What is needed> Copy the lines of the listing below verbatim, from the line with "Given: Click the Choose" up to and including the line with "click(x=832, y=113)".

(Records from a collection)
---------------

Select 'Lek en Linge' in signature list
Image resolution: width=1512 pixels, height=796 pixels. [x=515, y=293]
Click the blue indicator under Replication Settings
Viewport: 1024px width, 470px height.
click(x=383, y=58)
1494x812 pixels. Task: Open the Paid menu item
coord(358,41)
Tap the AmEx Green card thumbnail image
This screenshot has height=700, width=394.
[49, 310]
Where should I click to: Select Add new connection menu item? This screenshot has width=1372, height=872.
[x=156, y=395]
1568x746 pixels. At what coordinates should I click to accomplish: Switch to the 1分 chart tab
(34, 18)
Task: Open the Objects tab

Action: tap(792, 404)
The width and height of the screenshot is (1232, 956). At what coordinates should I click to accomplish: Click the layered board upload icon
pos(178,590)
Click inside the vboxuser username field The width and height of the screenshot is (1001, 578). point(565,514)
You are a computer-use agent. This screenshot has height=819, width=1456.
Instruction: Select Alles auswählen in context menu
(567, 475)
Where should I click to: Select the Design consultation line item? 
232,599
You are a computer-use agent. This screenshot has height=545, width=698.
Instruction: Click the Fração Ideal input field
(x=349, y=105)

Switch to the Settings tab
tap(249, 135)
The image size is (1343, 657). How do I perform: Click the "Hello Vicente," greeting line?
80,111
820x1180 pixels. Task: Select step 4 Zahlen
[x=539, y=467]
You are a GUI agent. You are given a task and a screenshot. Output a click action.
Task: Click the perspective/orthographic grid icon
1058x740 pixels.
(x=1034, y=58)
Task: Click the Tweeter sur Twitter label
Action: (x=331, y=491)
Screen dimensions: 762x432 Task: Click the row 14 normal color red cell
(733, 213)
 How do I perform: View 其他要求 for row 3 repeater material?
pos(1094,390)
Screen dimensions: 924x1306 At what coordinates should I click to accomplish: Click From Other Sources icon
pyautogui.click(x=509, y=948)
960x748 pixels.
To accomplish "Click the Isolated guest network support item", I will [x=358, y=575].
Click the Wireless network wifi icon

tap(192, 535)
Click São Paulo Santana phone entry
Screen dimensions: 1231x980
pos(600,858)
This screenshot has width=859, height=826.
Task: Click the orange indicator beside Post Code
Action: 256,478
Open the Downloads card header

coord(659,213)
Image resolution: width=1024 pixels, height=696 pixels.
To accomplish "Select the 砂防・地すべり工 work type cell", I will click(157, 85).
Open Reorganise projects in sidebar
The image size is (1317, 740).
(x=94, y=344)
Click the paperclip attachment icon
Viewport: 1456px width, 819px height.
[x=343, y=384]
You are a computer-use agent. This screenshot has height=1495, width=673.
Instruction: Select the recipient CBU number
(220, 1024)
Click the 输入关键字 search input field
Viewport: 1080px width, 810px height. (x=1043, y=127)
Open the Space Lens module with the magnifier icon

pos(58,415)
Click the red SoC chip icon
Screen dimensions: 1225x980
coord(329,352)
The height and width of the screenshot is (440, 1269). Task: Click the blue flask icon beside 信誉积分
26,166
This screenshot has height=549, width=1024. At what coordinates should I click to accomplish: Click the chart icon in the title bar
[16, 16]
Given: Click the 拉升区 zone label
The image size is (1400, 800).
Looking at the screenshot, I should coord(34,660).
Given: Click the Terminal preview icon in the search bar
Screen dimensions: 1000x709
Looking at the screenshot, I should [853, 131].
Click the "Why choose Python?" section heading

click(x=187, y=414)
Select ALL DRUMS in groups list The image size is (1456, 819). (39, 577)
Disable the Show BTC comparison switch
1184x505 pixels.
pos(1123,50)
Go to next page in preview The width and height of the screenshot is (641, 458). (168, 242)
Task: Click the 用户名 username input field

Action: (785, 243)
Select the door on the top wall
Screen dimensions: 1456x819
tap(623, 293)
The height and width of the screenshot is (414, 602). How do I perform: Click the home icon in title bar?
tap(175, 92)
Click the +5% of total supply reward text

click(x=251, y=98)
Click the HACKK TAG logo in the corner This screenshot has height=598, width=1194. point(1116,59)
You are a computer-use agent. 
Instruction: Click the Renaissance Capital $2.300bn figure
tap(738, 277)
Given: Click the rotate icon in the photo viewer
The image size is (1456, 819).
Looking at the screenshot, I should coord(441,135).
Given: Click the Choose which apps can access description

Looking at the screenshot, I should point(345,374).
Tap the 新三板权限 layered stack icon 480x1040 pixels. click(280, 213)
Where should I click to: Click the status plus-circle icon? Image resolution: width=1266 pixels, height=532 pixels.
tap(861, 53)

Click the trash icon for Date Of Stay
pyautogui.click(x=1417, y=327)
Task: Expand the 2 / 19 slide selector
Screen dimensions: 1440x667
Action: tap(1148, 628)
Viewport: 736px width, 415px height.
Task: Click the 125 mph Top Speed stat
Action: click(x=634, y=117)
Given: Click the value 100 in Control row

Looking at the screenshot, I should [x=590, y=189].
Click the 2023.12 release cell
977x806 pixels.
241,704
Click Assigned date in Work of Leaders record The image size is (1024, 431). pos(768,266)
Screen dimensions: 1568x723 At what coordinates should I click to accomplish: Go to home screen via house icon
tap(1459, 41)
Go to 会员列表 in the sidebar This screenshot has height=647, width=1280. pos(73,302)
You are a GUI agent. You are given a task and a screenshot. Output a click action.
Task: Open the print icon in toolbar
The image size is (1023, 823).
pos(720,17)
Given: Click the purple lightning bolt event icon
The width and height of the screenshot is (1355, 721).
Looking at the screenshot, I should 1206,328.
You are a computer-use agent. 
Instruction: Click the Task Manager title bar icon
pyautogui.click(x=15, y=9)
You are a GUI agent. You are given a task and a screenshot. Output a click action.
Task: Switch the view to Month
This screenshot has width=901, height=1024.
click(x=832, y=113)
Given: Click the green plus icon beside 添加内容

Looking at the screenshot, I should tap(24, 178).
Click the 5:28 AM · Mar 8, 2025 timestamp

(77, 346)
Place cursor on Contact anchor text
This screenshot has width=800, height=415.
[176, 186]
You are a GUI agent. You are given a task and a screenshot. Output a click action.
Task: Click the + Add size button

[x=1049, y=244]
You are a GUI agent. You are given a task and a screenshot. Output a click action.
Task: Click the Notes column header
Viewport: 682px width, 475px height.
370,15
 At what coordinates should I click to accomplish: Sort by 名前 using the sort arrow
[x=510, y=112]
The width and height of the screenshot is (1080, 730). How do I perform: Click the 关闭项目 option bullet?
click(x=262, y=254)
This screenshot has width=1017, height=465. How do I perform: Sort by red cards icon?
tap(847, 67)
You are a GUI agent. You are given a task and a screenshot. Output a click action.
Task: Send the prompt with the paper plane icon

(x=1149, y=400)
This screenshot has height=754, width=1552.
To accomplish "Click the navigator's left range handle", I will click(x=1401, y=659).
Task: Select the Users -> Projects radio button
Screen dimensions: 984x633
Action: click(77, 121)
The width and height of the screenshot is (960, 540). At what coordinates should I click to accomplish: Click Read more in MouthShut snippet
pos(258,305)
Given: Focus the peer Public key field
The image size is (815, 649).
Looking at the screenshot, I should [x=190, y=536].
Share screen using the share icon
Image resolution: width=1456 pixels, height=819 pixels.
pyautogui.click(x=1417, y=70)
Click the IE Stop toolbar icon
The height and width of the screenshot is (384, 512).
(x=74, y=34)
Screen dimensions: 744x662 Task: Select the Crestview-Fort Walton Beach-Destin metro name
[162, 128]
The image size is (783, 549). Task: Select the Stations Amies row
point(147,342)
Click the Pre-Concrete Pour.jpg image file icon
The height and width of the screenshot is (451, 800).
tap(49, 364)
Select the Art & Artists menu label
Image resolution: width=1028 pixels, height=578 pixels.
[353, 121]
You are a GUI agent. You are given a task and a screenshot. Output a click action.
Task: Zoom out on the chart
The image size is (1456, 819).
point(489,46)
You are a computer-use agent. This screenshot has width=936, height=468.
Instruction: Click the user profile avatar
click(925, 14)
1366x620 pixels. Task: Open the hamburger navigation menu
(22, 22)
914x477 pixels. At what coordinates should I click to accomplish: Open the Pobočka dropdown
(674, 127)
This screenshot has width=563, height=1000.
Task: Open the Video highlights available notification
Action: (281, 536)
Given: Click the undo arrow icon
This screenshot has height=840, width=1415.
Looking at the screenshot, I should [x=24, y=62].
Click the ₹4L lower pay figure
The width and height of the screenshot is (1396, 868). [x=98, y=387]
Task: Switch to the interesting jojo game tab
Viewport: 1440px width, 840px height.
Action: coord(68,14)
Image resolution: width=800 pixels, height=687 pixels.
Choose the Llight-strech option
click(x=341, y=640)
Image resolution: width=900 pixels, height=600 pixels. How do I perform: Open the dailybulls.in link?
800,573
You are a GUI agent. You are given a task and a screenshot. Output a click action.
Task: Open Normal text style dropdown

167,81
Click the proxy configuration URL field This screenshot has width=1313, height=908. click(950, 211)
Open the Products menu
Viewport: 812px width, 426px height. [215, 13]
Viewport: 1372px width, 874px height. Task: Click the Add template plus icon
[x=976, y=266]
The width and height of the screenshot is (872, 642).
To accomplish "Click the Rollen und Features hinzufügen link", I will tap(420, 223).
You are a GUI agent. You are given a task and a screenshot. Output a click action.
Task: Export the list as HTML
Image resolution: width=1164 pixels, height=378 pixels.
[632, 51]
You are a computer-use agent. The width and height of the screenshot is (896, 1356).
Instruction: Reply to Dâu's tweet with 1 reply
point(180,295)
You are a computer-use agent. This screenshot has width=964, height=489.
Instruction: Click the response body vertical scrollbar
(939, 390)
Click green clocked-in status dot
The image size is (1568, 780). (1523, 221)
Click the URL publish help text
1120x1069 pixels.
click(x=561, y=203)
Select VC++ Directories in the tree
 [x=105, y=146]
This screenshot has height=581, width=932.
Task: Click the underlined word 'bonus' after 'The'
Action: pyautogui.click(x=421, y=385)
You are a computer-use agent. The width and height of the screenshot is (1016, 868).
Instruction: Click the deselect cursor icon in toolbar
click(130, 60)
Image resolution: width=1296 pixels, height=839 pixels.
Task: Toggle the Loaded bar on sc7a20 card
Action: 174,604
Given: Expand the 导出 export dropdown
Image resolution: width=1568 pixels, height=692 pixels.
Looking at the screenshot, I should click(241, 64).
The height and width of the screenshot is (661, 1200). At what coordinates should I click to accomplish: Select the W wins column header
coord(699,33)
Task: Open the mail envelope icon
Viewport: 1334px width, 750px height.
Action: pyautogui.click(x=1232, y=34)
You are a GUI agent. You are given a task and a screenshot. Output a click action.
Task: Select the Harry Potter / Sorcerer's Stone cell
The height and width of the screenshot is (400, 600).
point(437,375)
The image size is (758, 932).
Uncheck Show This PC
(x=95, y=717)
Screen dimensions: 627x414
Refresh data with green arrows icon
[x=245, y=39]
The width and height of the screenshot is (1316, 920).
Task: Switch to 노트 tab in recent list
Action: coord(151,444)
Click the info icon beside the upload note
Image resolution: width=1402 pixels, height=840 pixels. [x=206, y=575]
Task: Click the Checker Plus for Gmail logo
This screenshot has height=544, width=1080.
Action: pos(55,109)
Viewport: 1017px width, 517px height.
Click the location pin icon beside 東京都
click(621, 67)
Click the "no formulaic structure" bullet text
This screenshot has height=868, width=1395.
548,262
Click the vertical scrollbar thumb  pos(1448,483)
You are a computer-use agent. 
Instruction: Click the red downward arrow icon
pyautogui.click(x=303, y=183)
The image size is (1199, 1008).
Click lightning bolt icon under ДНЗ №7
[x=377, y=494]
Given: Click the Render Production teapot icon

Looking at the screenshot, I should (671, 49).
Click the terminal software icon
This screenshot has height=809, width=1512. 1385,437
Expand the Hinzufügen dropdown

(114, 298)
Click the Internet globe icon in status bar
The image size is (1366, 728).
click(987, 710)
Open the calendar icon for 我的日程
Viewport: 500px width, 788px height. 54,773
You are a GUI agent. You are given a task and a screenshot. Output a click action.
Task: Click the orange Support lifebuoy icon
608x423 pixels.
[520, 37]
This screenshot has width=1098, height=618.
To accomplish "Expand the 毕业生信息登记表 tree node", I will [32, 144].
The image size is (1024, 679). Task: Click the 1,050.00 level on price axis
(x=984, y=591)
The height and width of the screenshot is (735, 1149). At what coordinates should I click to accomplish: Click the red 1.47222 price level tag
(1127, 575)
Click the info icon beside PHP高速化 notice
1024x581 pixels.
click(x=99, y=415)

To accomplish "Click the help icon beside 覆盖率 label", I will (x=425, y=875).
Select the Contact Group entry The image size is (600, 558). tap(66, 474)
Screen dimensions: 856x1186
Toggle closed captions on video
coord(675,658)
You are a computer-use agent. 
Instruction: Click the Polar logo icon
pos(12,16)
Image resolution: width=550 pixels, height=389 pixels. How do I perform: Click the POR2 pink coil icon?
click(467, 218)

---------------

Exercise response>
Given: Click the Choose which apps can access description

Looking at the screenshot, I should point(345,374).
Tap the 新三板权限 layered stack icon 480x1040 pixels. click(280, 213)
Where should I click to: Click the status plus-circle icon? Image resolution: width=1266 pixels, height=532 pixels.
tap(861, 53)

Click the trash icon for Date Of Stay
pyautogui.click(x=1417, y=327)
Task: Expand the 2 / 19 slide selector
Screen dimensions: 1440x667
Action: tap(1148, 628)
Viewport: 736px width, 415px height.
Task: Click the 125 mph Top Speed stat
Action: click(x=634, y=117)
Given: Click the value 100 in Control row

Looking at the screenshot, I should [x=590, y=189].
Click the 2023.12 release cell
977x806 pixels.
241,704
Click Assigned date in Work of Leaders record The image size is (1024, 431). pos(768,266)
Screen dimensions: 1568x723 At what coordinates should I click to accomplish: Go to home screen via house icon
tap(1459, 41)
Go to 会员列表 in the sidebar This screenshot has height=647, width=1280. pos(73,302)
You are a GUI agent. You are given a task and a screenshot. Output a click action.
Task: Open the print icon in toolbar
The image size is (1023, 823).
pos(720,17)
Given: Click the purple lightning bolt event icon
The width and height of the screenshot is (1355, 721).
Looking at the screenshot, I should 1206,328.
You are a computer-use agent. 
Instruction: Click the Task Manager title bar icon
pyautogui.click(x=15, y=9)
You are a GUI agent. You are given a task and a screenshot. Output a click action.
Task: Switch the view to Month
This screenshot has width=901, height=1024.
click(x=832, y=113)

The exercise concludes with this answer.